> Aim of the exercise
Copy out, unchanged, every line from the start of the records to the line that contains "Screen dimensions: 469x309", and stop there.

::::

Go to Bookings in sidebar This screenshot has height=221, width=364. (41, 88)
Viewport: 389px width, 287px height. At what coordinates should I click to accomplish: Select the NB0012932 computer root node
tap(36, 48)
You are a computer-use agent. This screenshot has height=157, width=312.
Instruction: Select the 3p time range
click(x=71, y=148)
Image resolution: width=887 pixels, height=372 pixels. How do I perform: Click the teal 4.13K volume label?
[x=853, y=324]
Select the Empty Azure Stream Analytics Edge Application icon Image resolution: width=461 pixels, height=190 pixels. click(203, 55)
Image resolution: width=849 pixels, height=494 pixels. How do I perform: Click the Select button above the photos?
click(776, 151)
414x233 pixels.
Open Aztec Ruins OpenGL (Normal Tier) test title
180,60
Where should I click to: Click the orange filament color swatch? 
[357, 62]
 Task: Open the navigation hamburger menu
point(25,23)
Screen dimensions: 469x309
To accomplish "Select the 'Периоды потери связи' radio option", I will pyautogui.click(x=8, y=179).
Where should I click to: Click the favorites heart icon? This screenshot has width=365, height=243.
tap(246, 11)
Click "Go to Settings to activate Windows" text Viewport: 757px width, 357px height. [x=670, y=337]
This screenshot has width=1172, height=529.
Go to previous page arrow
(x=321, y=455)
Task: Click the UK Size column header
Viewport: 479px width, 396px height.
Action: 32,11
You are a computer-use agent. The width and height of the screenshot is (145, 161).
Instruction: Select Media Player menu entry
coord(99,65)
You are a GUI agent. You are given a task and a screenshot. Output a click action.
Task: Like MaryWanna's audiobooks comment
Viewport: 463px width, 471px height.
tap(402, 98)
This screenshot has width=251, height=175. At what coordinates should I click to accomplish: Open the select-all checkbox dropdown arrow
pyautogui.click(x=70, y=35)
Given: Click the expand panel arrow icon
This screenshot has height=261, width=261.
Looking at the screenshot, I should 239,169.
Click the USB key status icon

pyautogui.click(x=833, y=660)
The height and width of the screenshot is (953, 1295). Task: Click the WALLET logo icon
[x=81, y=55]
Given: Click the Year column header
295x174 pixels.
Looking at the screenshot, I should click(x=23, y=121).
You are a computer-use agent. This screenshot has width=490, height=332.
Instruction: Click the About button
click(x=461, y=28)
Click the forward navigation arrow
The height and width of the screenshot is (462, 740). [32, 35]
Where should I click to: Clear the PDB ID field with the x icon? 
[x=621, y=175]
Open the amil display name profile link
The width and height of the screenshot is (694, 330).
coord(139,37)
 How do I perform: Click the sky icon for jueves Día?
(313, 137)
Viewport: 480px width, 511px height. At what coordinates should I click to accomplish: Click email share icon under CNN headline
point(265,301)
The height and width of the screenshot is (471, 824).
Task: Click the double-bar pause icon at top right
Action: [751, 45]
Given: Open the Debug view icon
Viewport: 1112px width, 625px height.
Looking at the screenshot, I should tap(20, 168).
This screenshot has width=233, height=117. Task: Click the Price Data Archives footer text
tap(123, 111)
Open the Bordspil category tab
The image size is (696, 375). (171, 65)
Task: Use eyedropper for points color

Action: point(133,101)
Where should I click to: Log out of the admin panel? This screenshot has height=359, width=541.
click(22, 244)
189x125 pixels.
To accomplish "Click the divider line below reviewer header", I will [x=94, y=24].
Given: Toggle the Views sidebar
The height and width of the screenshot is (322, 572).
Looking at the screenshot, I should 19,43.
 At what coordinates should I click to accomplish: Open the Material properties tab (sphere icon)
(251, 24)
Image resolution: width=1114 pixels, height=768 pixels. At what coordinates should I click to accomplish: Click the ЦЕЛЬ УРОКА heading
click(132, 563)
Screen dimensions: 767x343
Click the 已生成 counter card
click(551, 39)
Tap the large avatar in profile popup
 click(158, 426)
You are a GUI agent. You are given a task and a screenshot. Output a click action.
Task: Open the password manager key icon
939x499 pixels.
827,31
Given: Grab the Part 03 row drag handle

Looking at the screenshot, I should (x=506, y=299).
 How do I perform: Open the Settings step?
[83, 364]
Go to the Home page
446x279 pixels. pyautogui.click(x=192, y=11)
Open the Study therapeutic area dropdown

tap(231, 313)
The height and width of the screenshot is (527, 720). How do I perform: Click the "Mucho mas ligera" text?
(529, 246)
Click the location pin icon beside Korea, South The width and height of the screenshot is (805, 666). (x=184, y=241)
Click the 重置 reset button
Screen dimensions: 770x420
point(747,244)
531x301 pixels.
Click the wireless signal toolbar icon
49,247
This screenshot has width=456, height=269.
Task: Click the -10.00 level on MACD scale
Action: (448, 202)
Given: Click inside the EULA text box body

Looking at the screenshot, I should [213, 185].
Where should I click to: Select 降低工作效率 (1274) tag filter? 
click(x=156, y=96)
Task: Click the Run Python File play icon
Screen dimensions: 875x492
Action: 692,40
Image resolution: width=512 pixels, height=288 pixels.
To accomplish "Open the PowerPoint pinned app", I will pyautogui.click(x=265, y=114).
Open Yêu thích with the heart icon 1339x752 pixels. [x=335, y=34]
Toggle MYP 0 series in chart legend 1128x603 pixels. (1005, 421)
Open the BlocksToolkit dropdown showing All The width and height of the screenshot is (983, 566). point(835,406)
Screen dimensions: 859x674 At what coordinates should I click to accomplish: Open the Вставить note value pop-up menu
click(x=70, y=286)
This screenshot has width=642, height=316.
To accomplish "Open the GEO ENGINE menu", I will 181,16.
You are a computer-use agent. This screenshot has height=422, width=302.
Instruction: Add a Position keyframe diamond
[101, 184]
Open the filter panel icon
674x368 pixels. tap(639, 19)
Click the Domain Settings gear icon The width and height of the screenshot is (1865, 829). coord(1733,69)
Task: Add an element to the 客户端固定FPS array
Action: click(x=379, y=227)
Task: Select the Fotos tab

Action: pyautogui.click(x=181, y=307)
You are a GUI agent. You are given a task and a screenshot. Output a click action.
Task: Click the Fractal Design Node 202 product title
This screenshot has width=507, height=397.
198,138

::::

> Finished exercise
Go to Bookings in sidebar This screenshot has height=221, width=364. (41, 88)
Viewport: 389px width, 287px height. At what coordinates should I click to accomplish: Select the NB0012932 computer root node
tap(36, 48)
You are a computer-use agent. This screenshot has height=157, width=312.
Instruction: Select the 3p time range
click(x=71, y=148)
Image resolution: width=887 pixels, height=372 pixels. How do I perform: Click the teal 4.13K volume label?
[x=853, y=324]
Select the Empty Azure Stream Analytics Edge Application icon Image resolution: width=461 pixels, height=190 pixels. click(203, 55)
Image resolution: width=849 pixels, height=494 pixels. How do I perform: Click the Select button above the photos?
click(776, 151)
414x233 pixels.
Open Aztec Ruins OpenGL (Normal Tier) test title
180,60
Where should I click to: Click the orange filament color swatch? 
[357, 62]
 Task: Open the navigation hamburger menu
point(25,23)
Screen dimensions: 469x309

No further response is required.